In “Blues for an Alabama Sky” at Pasadena Playhouse, Robin Givens stars as Angel Allen, a self-determined, dangerously-flawed woman living in Harlem during the Depression era. To be exact, Harlem during the summer of 1930.
Givens gives a performance that is intense, on target, and flawless.
Givens began her career in television starring in the ABC series “Head of the Class” (1986-1991). Eventually, she turned her attention to the stage, which included a successful stint on Broadway in the leading role of Roxie Hart in the 2006 production of “Chicago.”
Her life experiences, some of them very public–like her rocky, violent marriage to former heavyweight boxing champion Mike Tyson–may have given her some of the fire that emanates from the recesses of her soul to give the audience the character Angel, a sassy, scheming, seductive, survivor who is constantly thinking on her feet, trying to stay one step ahead of utter damnation.
Cast member Kevin T. Carroll, who portrays her proud to be gay ‘guy’ pal Guy Jacobs, reflects just the opposite of Angel’s jaded character. He still believes in dreams, and his is to move to Paris and design costumes and gowns for Josephine Baker.
He holds tight to his dreams, doing what he can to get Baker’s attention. To this Angel replies, “I’m tired of Negro dreams–all they ever do is break your heart.”
Indeed, 1930s Harlem is a sad place to be, if you don’t have a job and are broke. And that’s exactly where Angel finds herself. Catching a glimpse of a family out on the street surrounded by their belongings, Angel immediately determines this is not about to happen to her. After a slight argument with her friend Jacobs, she states she’s looking for “a rent check that won’t bounce.”
Tessa Thompson stars as Delia Patterson, the girl next door who lives across the hall. She’s bookish, loves Rev. Adam Clayton Powell, the Abyssinian Church, and the idea of birth control. It seems she’s also a follower of Margaret Sanger, advocating for the use of contraceptives to prevent unwanted pregnancies–a movement that was taking hold of the nation in 1930s Harlem.
Kadeem Hardison, who starred as Dwayne Wayne in “A Different World,” rounds out the cast of friends that surround Angel. Hardison stars as Sam Thomas, a hard-drinking, partying, loud-talking, good-hearted doctor who takes pride in delivering Harlem babies.
Hardison plays his role to perfection. His body movements, facial expressions, and believability are as natural as breathing fresh, clean air.

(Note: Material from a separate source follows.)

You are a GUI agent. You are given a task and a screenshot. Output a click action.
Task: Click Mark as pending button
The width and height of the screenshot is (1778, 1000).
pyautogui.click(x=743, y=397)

Early on, we meet Leland Cunningham, played by Robert Ray Manning Jr.–the Alabama-born-and-bred country boy fresh out of the sticks who falls hard for Angel. His character brings a totally different point a view to Angel’s circle of friends that offers explosive and heart-wrenching drama. Yet, the unapologetic Angel says “I’m sorry about 20 different ways, and I don’t give a damn about any of them.”
The outstanding cast is in the very capable hands of director Sheldon Epps, who is also the Pasadena Playhouse artistic director. In this production, Epps gives us a sneak peek into the lives of Blacks living in Harlem in the 1930s.
Every aspect of the show takes you back to that time period. From the beautiful costumes, to the revolving set with the authentic furniture and feel of the day; even the backdrop puts you in mind of Harlem. From the pictures of La Baker on the walls, to the sassy shoes and stockings worn by the leading ladies, you are in Harlem, and you’re feeling Angel’s pain. This is wonderful entertainment, don’t miss it.